# FB Boer Doeling



## Crossroads Boers (Feb 19, 2011)

This girl just turned 4 months a week ago. We bought her when she was 5 days old and grafted her on to one of our does.  

I'd love to hear your thoughts! We have shown her a couple times now, and she's been doing well in the 0-3 classes. The next show is in two weeks.


----------



## HoosierShadow (Apr 20, 2010)

Umm... you can send her here ANYTIME. She is STUNNING! Wow, just love her! She has matured amazingly <as have all your goats!!!>. I wish we lived closer, we'd have to go goatknapping! lol


----------



## spidy1 (Jan 9, 2014)

Ok, what are you feeding them?! I NEEEEEEED your recipe!!!!


----------



## Crossroads Boers (Feb 19, 2011)

Thanks Candice.  We like her a lot too.  She's got such a great temperament. 

She gets alfalfa free choice in the creep pen, and Calf Manna/Noble goat grain. Some BOSS too.


----------



## nancy d (Oct 5, 2007)

She's looking absolutely gorgeous!


----------



## OakHollowRanch (Jun 6, 2013)

:drool: She is amazing!


----------



## Jessica84 (Oct 27, 2011)

Ok you told me long is a very good thing. On the last picture she almost looks like a weaner dog 
I love her.....I wish all my kids looked like her. But my favorite is her face. She just looks soooo sweet in the face


Sent from my iPhone using Goat Forum


----------



## Little-Bits-N-Pieces (Apr 7, 2013)

She's stunning!!! :greengrin: what a gorgeous gal  if only I were rich, I'd buy all your babies :lol:

Wish my boer kids weren't such pigs! They have literally almost killed themselves on any kind of creep feed. They'll just eat until they pop if they feel they have nothing better to do! :GAAH: So I can't creep feed mine, they're a bit smaller than her at the moment, not sure how to grain without being mobbed either :chin: :lol:


----------



## Jessica84 (Oct 27, 2011)

Little-Bits-N-Pieces said:


> She's stunning!!! :greengrin: what a gorgeous gal  if only I were rich, I'd buy all your babies :lol:
> 
> Wish my boer kids weren't such pigs! They have literally almost killed themselves on any kind of creep feed. They'll just eat until they pop if they feel they have nothing better to do! :GAAH: So I can't creep feed mine, they're a bit smaller than her at the moment, not sure how to grain without being mobbed either :chin: :lol:


Lock them out till you get everything poured. I've been having to do that lately since they are on a pig spree

Sent from my iPhone using Goat Forum


----------



## canyontrailgoats (Jan 4, 2014)

**WHAT THE EXERCISE ASKS:**
From the goat forum thread above, list every feed that Crossroads Boers says the doeling gets.

**DATA PROVIDED:**
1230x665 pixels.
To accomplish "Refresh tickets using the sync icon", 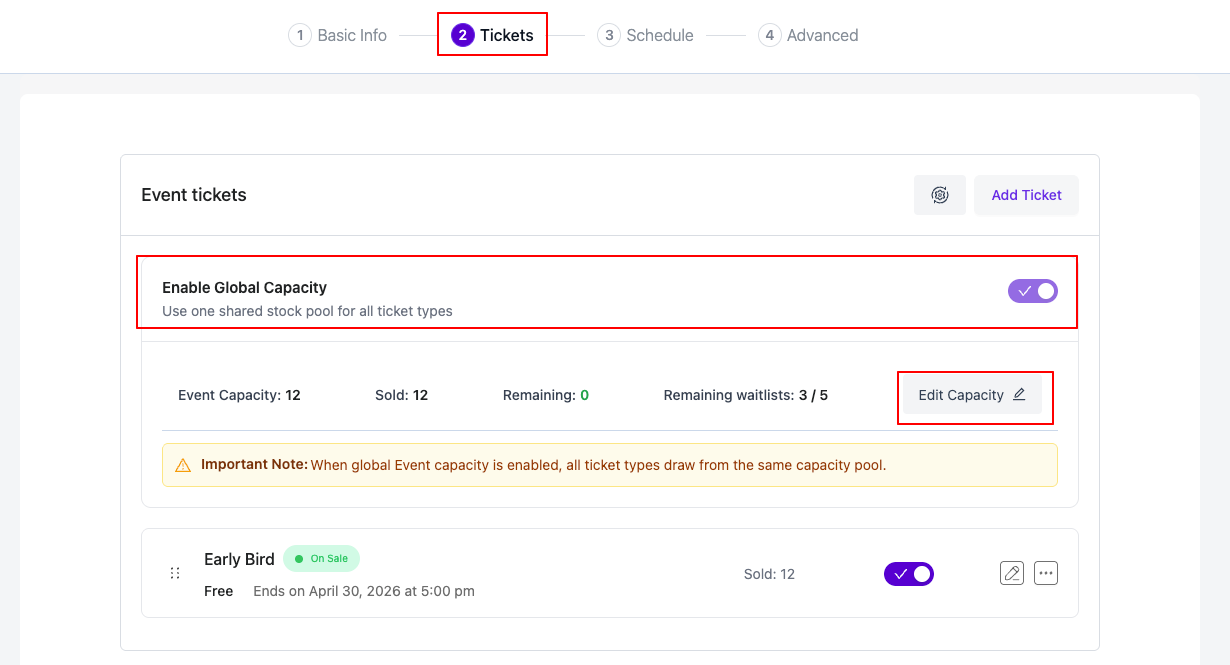I will (939, 195).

**COMPLETE ANSWER:**
- Alfalfa (free choice in the creep pen)
- Calf Manna
- Noble goat grain
- BOSS